Saved entries:
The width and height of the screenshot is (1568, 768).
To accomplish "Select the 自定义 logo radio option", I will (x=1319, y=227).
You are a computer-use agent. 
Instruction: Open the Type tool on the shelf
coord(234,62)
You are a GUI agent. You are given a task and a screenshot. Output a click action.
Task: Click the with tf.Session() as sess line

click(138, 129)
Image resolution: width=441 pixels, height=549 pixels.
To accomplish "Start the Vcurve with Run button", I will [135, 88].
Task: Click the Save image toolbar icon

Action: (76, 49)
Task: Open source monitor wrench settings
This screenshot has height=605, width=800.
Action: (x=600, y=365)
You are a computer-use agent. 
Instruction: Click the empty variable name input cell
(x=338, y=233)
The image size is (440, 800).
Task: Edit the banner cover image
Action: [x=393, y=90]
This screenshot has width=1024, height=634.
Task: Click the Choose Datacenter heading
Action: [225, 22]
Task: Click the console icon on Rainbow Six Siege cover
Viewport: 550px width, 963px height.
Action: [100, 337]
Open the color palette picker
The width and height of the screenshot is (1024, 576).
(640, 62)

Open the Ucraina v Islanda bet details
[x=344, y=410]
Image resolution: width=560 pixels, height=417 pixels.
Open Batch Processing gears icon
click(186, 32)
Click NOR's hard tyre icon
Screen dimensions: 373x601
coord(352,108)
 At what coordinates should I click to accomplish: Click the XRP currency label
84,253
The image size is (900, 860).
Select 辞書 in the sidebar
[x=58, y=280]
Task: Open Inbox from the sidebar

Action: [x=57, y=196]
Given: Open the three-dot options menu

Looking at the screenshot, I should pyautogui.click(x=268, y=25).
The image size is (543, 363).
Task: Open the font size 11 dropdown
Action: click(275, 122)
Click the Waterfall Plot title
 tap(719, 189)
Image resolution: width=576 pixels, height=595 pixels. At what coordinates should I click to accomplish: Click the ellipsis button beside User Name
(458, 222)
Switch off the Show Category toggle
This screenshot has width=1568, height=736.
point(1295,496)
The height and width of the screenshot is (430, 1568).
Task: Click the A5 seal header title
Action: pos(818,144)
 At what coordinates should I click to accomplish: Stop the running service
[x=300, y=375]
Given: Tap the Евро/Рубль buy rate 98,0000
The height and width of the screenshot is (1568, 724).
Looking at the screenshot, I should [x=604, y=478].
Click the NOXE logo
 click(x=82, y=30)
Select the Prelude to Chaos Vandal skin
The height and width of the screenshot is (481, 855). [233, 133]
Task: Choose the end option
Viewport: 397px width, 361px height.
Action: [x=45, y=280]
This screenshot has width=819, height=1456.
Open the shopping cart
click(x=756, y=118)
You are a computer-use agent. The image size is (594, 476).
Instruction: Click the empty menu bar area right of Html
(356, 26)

Your instructions: Would you please copy every line in the data that contains the word "will"?

Expected answer:
To accomplish "Select the 自定义 logo radio option", I will (x=1319, y=227).
To accomplish "Start the Vcurve with Run button", I will [135, 88].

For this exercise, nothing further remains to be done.